FOURTH AMENDMENT TO FUND PARTICIPATION AND SERVICE AGREEMENT
Exhibit 8(S)
FOURTH AMENDMENT TO FUND PARTICIPATION AND SERVICE AGREEMENT
This Amendment is entered into as of April 16, 2012, by and among Teachers Insurance and Annuity Association of America (the “Insurance Company”) on its own behalf and on behalf of each segregated asset account of the Insurance Company set forth on Exhibit A of the Agreement (as defined below) as may be amended from time to time (individually and collectively “Separate Accounts”), TIAA-CREF Individual & Institutional Services, LLC (“TC Services”, being a party only for the purpose of consenting to this Amendment), American Funds Distributors, Inc. (the “Distributor”), American Funds Service Company (the “Transfer Agent”), and Capital Research and Management Company (the “Adviser”) on behalf of each of the open-end investment companies, or series thereof for which Distributor, Transfer Agent and Adviser provide services (hereinafter called the “Funds” and, individually, a “Fund”).
RECITALS
WHEREAS, the parties entered into a Fund Participation and Service Agreement dated December 21, 2006, which was subsequently amended (the “Agreement”);
WHEREAS, the parties desire to amend the Agreement to reflect that Class R shares of the Funds shall be offered to the Plans investing through Insurance Company’s Access Annuity program without regard to a minimum investment and such other matters reflected in this Amendment;
NOW, THEREFORE, in consideration of the mutual covenants herein contained, which consideration is full and complete, Distributor, Transfer Agent, Adviser and the Insurance Company hereby agree to amend the Agreement as follows:
1. Amendment. The following provision is added to Paragraph 2 of the Agreement:
2. d. Plans investing through Insurance Company’s Access Annuity program shall not be subject to the limitations described in Paragraphs 2a, 2b and 2c.
2. Amendment. A new Paragraph 36 is inserted, as follows:
36. | Prospectus. |
a. | For purposes of the Agreement, (i) the terms Summary Prospectus and Statutory Prospectus shall have the same meaning as set forth in Rule 498 of the 1933 Act, as amended (“Rule 498”) and (ii) the term “prospectus” shall collectively include the Fund’s current Summary Prospectus and the Fund’s current Statutory Prospectus including any updates/amendments thereto. The term “Fund Documents” shall mean those documents prepared by a Fund that, pursuant to Rule 498(e)(1) or any successor rule, must be publicly accessible, free of charge, |
at the Web site address specified on the cover page or at the beginning of the Summary Prospectus. Fund Documents include without limitation the Fund’s current Summary Prospectus, current Statutory Prospectus, current Statement of Additional Information (“SAI”), the most recent annual and semi-annual reports to shareholders under Rule 30e-1 of the 1940 Act and amendments/updates to any of the foregoing.

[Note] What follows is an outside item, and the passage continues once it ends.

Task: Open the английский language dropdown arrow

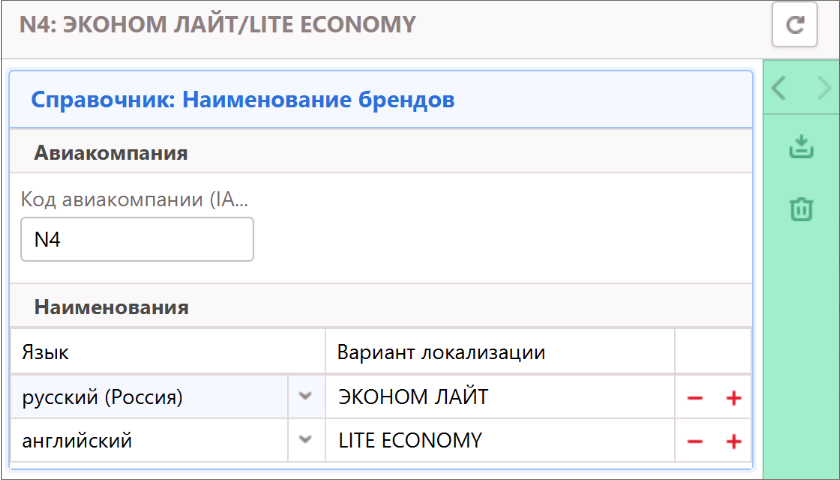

b. | The Distributor represents and warrants that the Summary Prospectuses and the hosting of such Summary Prospectuses on the Web site (“Fund Documents Web Site”) maintained by the Fund or its agent where Contractholders and prospective Contractholders may access the Fund Documents will comply in all material respects with the requirements of Rule 498 or any successor rule applicable to the Fund. The Distributor represents and warrants that the url indicated on each Summary Prospectus will lead Contractholders directly to the Fund Documents Web Site used for hosting Summary Prospectuses and that the Fund Documents Web Site will host the current Fund Documents required to be posted in compliance with Rule 498 or any successor rule. The Fund represents that it has prepared and shall hereafter maintain adequate disaster recovery plans and procedures with regard to the Fund Documents Web Site that meet the requirements of applicable law at its sole cost and expense. |
c. | The Distributor represents and warrants that it will be responsible for compliance with the provisions of Rule 498(f)(1) or any successor rule involving Contractholder requests for additional Fund Documents that may be made directly to the Fund, the Distributor or one of their affiliates. |
d. | The Insurance Company represents and warrants that it will be responsible for compliance with the provisions of Rule 498(f)(1) or any successor rule involving Contractholder requests for additional Fund documents made directly to the Insurance Company or one of its affiliates. |
e. | The parties agree that the Insurance Company is not required to distribute Summary Prospectuses to its Contractholders, but rather use of the Summary Prospectus will be at the discretion of the Insurance Company. Each Fund and the Distributor may provide web links or urls to the Insurance Company for use with the Insurance Company’s electronic delivery of Fund Documents or on the Insurance Company’s website. The Insurance Company will be solely responsible for the maintenance of such web links. The Insurance Company represents and warrants that any bundling of Summary Prospectuses and Statutory Prospectuses will be done in compliance with Rule 498 or any successor rule. |
f. | If at any point a Fund determines that it no longer wishes to utilize the Summary Prospectus delivery option, the Fund or the Distributor must provide the Insurance Company with at least sixty (60) days’ advance written notice of this intent so that |
the Insurance Company can arrange to deliver a Statutory Prospectus in place of a Summary Prospectus, and to reprint any bound volume referred to in Section 3.1(e) above. After the termination of any notice period provided to the Insurance Company pursuant to this subsection, the Fund shall continue to maintain the Fund Documents Web Site in compliance with the requirements of this Agreement and Rule 498 or any successor rule for a minimum of 90 days, in order to comply with Rule 498(e)(1) or any successor rule.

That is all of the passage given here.